April 28, 2014  |  Media Week

If Comcast wins regulatory approval to buy Time Warner Cable, Charter Communications is poised to become the second largest cable operator, thanks to a complicated series of deals announced Monday morning. The deal will reduce Comcast's post-merger subscribers holdings by 3.9 million to be less than 30 percent of national cable subscribers, a promise it made to regulators when it announced the $45 billion deal to acquire Time Warner Cable. Although the 30 percent cap is not a legal limit, it's a comfort zone for regulators that tried to make it law over the years. Charter will pay cash to acquire 1.4 million Time Warner Cable subscribers, increasing its video subscriber base from 4.4 million to about 5.7 million. Charter and Comcast will also swap video assets serving 1.6 million Time Warner Cable customers and 1.67 million Charter customers. Separately, Comcast will spin off 2.5 million Comcast customers to form a new, independent, publicly traded company that will be two-thirds controlled by the shareholders of Comcast-Time Warner Cable and one-third owned by Charter.

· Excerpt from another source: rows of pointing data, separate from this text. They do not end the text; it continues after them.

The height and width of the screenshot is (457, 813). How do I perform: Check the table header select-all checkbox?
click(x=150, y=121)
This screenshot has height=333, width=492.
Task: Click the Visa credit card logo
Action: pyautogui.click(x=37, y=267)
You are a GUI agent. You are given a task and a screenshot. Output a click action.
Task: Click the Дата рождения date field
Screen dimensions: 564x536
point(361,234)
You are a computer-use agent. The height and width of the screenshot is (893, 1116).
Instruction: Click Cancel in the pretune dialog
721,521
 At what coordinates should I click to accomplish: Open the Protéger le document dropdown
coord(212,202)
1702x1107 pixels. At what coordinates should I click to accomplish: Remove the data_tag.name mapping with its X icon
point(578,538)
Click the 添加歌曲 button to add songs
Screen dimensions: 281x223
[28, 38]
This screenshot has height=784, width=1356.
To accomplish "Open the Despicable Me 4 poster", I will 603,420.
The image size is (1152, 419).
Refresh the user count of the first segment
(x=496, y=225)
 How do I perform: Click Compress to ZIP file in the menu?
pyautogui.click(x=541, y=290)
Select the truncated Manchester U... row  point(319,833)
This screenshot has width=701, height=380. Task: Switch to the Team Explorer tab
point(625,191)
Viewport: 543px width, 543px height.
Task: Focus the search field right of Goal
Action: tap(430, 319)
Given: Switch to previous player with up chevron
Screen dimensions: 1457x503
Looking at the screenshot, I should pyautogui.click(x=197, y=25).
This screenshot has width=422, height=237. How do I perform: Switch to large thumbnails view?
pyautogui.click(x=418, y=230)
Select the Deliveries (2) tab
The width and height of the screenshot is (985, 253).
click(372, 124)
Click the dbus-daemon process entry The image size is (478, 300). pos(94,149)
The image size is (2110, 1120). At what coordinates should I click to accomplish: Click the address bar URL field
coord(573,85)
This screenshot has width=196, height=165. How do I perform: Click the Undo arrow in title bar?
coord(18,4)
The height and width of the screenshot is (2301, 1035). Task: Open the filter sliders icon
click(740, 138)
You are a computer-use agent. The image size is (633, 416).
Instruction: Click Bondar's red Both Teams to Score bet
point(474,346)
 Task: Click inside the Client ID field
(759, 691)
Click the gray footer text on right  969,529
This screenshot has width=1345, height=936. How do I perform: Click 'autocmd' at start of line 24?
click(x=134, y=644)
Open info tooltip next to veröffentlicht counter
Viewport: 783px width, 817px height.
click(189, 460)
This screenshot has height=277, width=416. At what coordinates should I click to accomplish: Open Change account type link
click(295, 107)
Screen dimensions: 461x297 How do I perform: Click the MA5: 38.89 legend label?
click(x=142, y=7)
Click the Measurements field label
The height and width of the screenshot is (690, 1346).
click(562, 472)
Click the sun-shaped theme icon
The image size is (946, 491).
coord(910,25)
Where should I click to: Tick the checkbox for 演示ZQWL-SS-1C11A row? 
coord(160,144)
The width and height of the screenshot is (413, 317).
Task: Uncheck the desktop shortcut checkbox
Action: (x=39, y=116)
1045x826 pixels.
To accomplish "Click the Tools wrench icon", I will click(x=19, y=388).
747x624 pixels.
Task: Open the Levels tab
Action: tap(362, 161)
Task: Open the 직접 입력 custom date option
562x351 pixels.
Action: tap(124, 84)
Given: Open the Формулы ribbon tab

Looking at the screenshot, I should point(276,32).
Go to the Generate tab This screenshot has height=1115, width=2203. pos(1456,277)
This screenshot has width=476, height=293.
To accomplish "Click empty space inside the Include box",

Comcast itself will hold no ownership interest in the new entity and will not manage it. “Today's agreement follows through on our willingness to divest subscribers, while also making an important step in our merger with Time Warner Cable,” said Brian Roberts, chairman and CEO of Comcast. “The realignment of key cable markets achieved in these transactions will enable Comcast to fill in our footprint and deliver operational efficiencies and technology improvement,” he said. The series of deals will boost the merged Comcast-Time Warner Cable footrpint in some of the nation's largest markets, including New York, Boston, Dallas-Ft. Worth, Atlanta, northern and southern California, Tennessee, and North Carolina. Charter's footprint will get a big makeover, adding systems in Ohio, Kentucky, Wisconsin, Indiana and Alabama, and divesting systems in California, New England, Tennessee, Georgia, North Carolina, Texas, Oregon, Washington and Virginia. The third company that the series of transactions will create, will operate in markets that are adjacent or contiguous to Charter markets. The footprint is configured to make it easy for Charter, which will own one-third of the company, to provide operating, management and marketing services to systems in Michigan, Minnesota, Indiana, Alabama, Eastern Tennessee, Kentucky, and Wisconsin.